Background and purpose - Understanding the key drivers of hospital variation in postoperative infections after hip fracture surgery is important for directing quality improvements. Therefore, we investigated variation in the risk of any infection, and subgroups of infections including pneumonia and sepsis after hip fracture surgery.Methods - In this nationwide population-based cohort study, all Danish patients aged ≥ 65 undergoing surgery for an incident hip fracture from 2012 to 2017 were included. Risk of postoperative infections, based on data from hospital registration (hospital-treated infections) and antibiotic dispensing (community-treated infections), were calculated using multilevel Poisson regression analysis. Hospital variation was evaluated by intra-class coefficient (ICC) and median risk ratio (MRR).Results - The risk of hospital-treated infection was 15%. The risk of community-treated infection was 24%. The adjusted risk varied between hospitals from 7.8-25% for hospital-treated infection and 16-34% for community-treated infection. The ICC indicated that 19% of the adjusted variance was due to hospital level for hospital-treated infection. The ICC for community-treated infections was 13%. The MRR showed a 2-fold increased risk for the average patient acquiring a hospital-treated infection at the highest risk hospital compared with the lowest risk hospital. For community-treated infection, the MRR was 1.4.Interpretation - Our results suggest that 20% of infections could be reduced by applying the top performing hospitals' approach. Nearly a 5th of the variation was at the hospital level. This suggests a more standardized approach to avoid postoperative infection after hip fracture surgery.Hip fracture is a leading cause of hospital admission among the elderly. The 30-day mortality following hip fracture surgery has been approximately 10% during the last few years in Denmark (Pedersen et al. 2017). Higher mortality after hip fracture has been associated with a range of hospital factors (Kristensen et al. 2016, Sheehan et al. 2016) and patient factors in observational studies (Roche et al. 2005). Furthermore, variation in 30-day mortality after hip fracture surgery has been observed between Danish hospitals, but not fully explained (Kristensen et al. 2019).

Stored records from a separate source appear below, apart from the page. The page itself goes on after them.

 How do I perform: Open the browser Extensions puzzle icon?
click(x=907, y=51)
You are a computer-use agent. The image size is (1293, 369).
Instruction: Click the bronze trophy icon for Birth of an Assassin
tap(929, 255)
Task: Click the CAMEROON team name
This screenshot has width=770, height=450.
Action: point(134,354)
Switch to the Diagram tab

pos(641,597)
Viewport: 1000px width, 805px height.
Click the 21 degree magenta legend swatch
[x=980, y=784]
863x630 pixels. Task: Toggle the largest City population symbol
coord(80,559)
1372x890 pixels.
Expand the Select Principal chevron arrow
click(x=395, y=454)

背景与目的-了解髋部骨折手术后医院感染的关键驱动因素对于指导质量改进非常重要。因此,我们研究了髋部骨折手术后任何感染的风险,以及肺炎和败血症等亚组感染的风险。
方法-在这项全国性的基于人群的队列研究中,纳入了所有 2012 年至 2017 年期间因髋部骨折接受手术的年龄≥65 岁的丹麦患者。使用多层次泊松回归分析计算基于医院登记(医院治疗感染)和抗生素配药(社区治疗感染)的数据的术后感染风险。通过内类系数(ICC)和中位数风险比(MRR)评估医院间变异。

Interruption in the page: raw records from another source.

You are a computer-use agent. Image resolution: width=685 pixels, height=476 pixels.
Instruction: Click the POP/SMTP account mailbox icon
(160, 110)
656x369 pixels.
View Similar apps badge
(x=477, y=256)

结果-医院治疗感染的风险为 15%。社区治疗感染的风险为 24%。调整后的风险在医院之间从 7.8%到 25%(医院治疗感染)和 16%到 34%(社区治疗感染)不等。ICC 表明,调整后变异的 19%归因于医院水平的医院治疗感染。社区治疗感染的 ICC 为 13%。MRR 显示,与风险最低的医院相比,平均患者在风险最高的医院接受医院治疗感染的风险增加了 2 倍。对于社区治疗感染,MRR 为 1.4。

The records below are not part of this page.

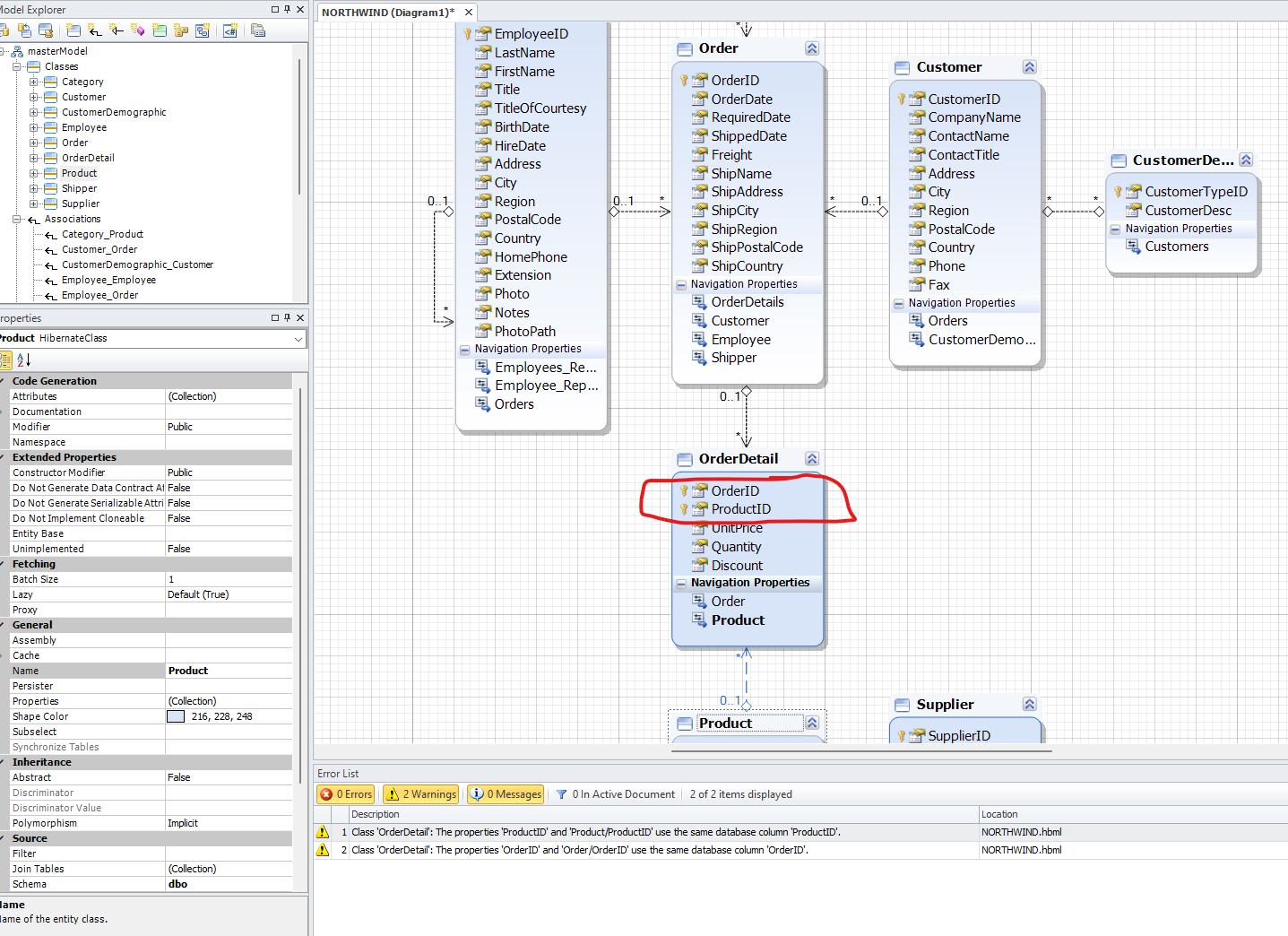Click the code template icon with angle bracket
Screen dimensions: 1288x936
point(230,30)
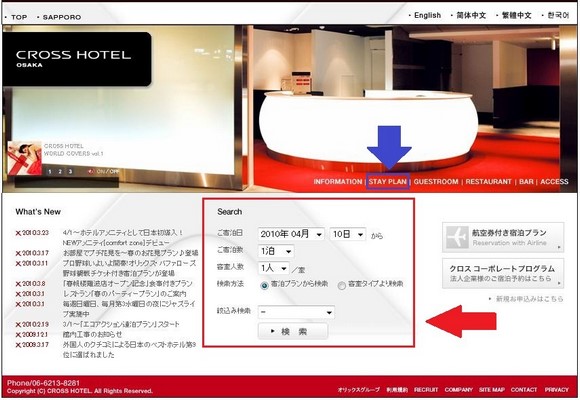
Task: Open the SITE MAP footer link
Action: (x=492, y=390)
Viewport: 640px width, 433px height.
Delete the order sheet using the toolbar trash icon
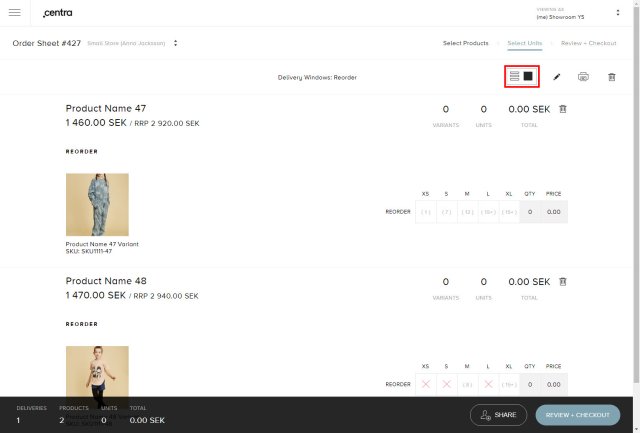(611, 76)
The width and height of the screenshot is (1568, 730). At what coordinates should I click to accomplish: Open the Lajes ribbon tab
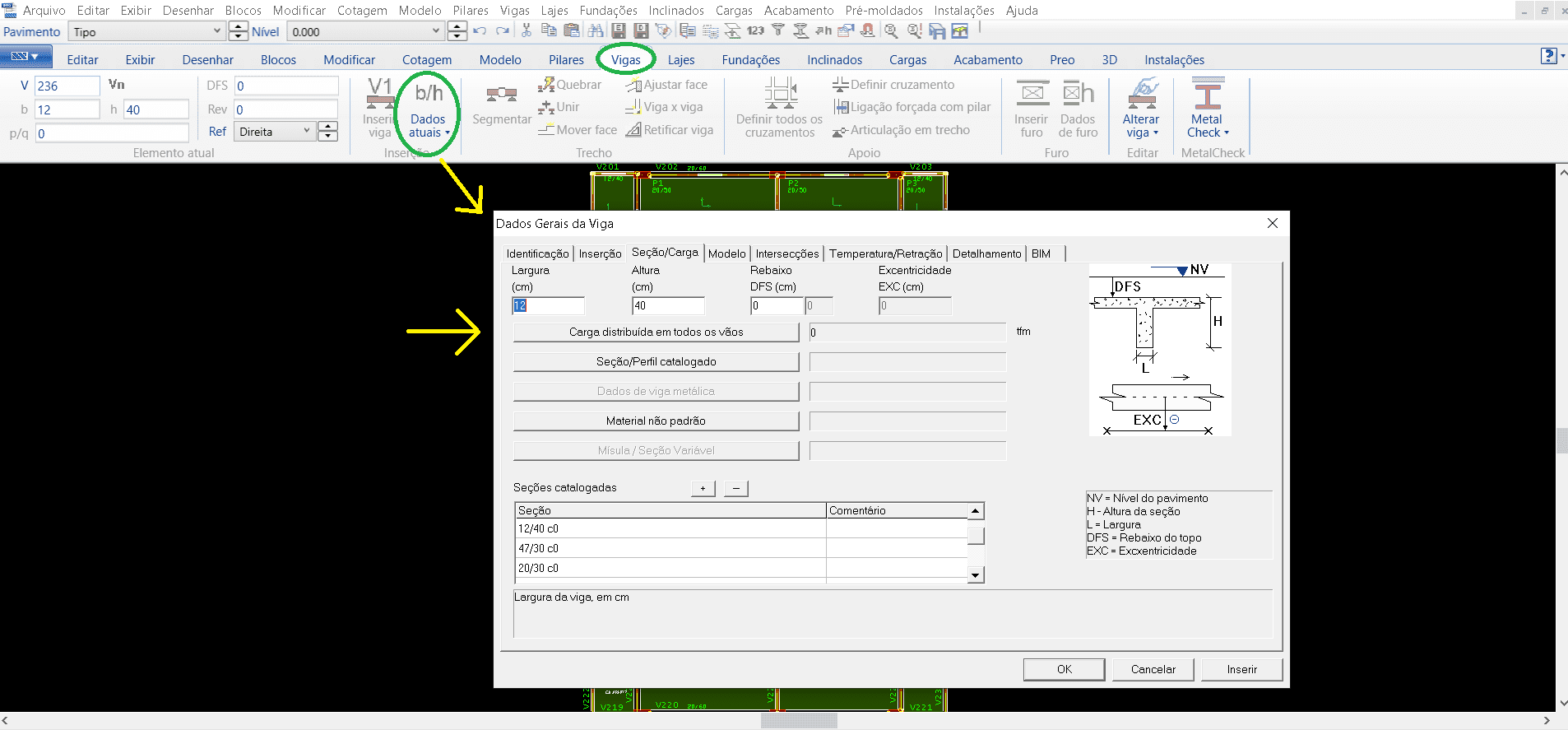[680, 60]
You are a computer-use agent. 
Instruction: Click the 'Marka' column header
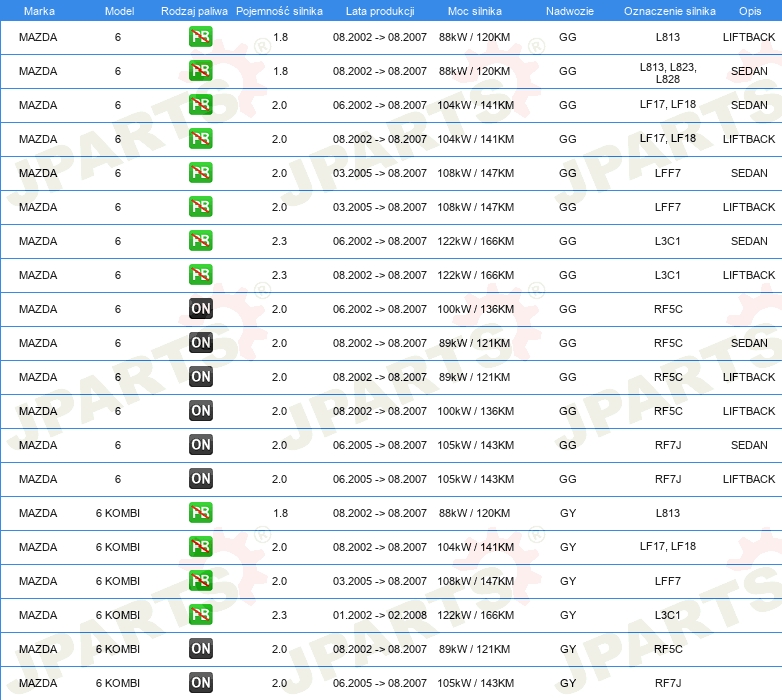pyautogui.click(x=38, y=10)
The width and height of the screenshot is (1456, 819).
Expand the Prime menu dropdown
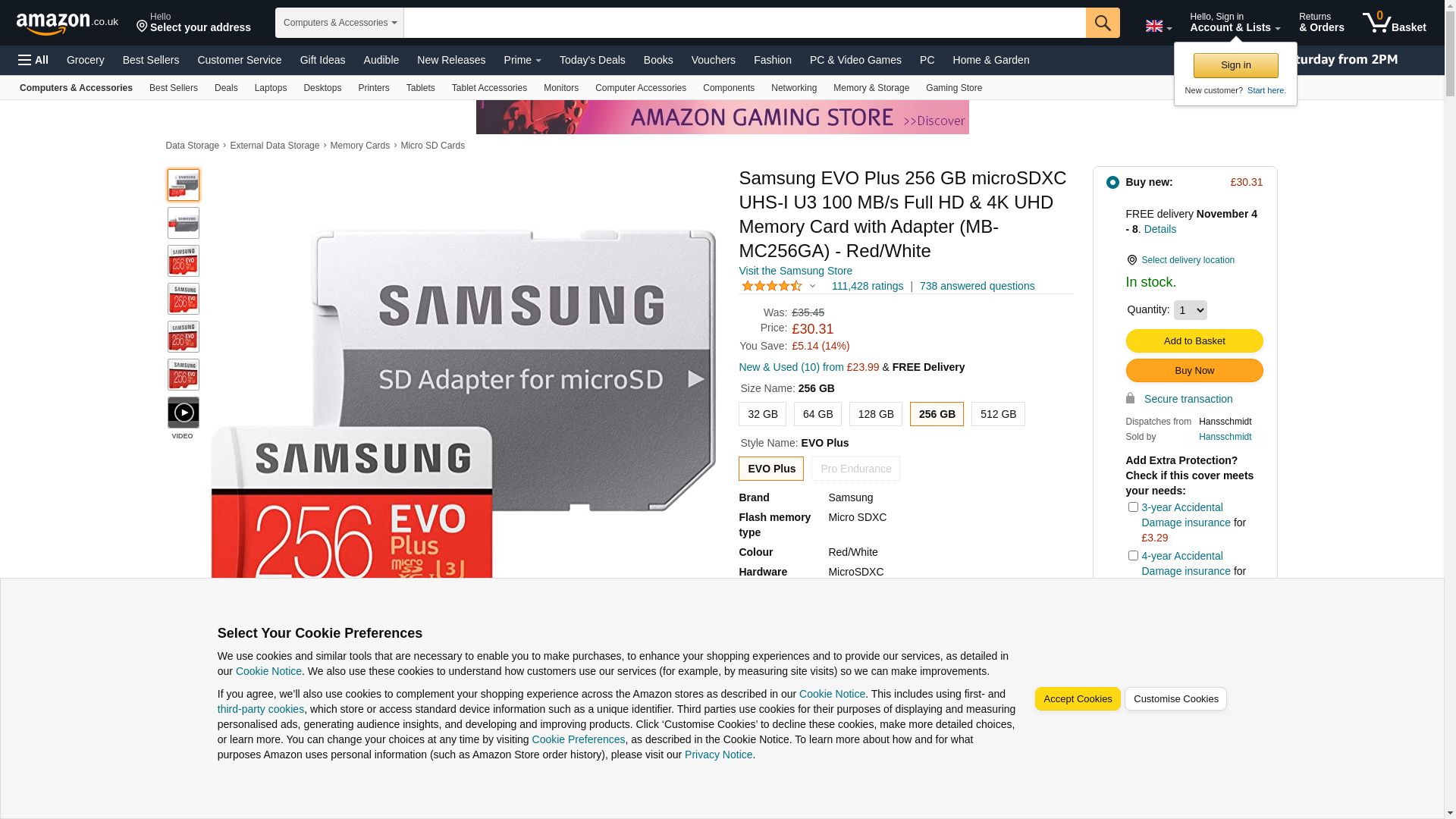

解释-我们的研究结果表明,通过应用表现最好的医院的方法,可以减少 20%的感染。近五分之一的变异发生在医院层面。这表明需要采取更标准化的方法来避免髋部骨折手术后的术后感染。髋部骨折是老年人住院的主要原因。在丹麦,过去几年髋部骨折手术后的 30 天死亡率约为 10%(Pedersen 等人,2017 年)。在观察性研究中,髋部骨折后较高的死亡率与一系列医院因素(Kristensen 等人,2016 年,Sheehan 等人,2016 年)和患者因素相关(Roche 等人,2005 年)。此外,在丹麦医院之间观察到髋部骨折手术后 30 天死亡率的差异,但尚未完全解释(Kristensen 等人,2019 年)。